Single-point Lubricator Installation

Single-point lubricators are designed to be installed easily into bearing unit adapters. Once you’ve selected the correct bearing unit adapter, the male end of the single-point lubricator threads into the female end of the adapter. Once secure, you can set the desired grease flow according to the instructions for the specific lubricator. Typically, you’ll see discharge periods from one to 24 months.

Electromechanical lubricators usually have a reusable drive motor which allows you to only replace the lubricant cartridge and batteries after each use. Make sure the dual in-line package (DIP) switch setting for volume/cartridge size coincides with the cartridge you’re installing. DIP switch settings generally are located on the cartridge label and in the installation instructions.

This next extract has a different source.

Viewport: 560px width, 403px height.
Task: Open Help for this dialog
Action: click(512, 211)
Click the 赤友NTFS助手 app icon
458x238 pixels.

There are two ways to mount a single-point lubricator:

  • Direct mounting, which was just discussed briefly, is when you mount the lubricator directly into the bearing adapter. This method is recommended for lubrication points with minimal shock loading and vibration as well as for lubrication points that are safe and easily accessible.

  • Remote mounting is necessary when you need to remove protective guards or safety cages to reach a lubrication point, when the lube point is difficult or unsafe to access while the equipment is running, or when the lube point is exposed to high vibration and/or extreme temperatures. Remote mounts come in various designs but are meant to provide an extra 1 to 2 meters of space for easier access to lubrication points. Typical remote mounting kits consist of:

    • A standard beam or cage bracket to allow for attachment on a section of beam using a beam clamp, or to square cage mesh with a cage hanger A purge connector with manual valve, so you can purge the line, clear grease blockages and add supplemental grease
    • An optional angled fitting for each lubrication point
    • A push-lock hose connector for each lubrication point
    • A heavy-duty hose with push-lock swivel hose ends (ask the distributor about different hose lengths)

Benefits of Single-point Lubricators

Single-point lubricators are designed to give a consistent, measured and continuous supply of fresh grease or lubricating oil.

When compared with manual lubrication or other traditional lubrication methods, single-point lubricators offer a few cost-saving and efficiency-gaining advantages, including the following:

  • Controlled metered delivery helps mitigate over- and under- greasing. This also increases bearing service, which in turn increases asset reliability.
  • Self-contained units mean no moving parts or outside logistics are required once the lubricator is installed and set. They are also easy to install, maintain and troubleshoot.
  • Their predictability allows them to be easily worked into a maintenance plan to support proactive maintenance.
  • They are designed for flexible installation, so you can place them in confined or unsafe spaces using direct or remote installation.
  • A reduction in maintenance costs is often seen thanks to their automation, which makes them nearly maintenance-free, reduces maintenance hours and lowers labor costs. Not only can you reduce maintenance hours, but you can also mitigate human error.
  • Can be installed in areas that require greasing that aren’t safe to get to during normal equipment operation.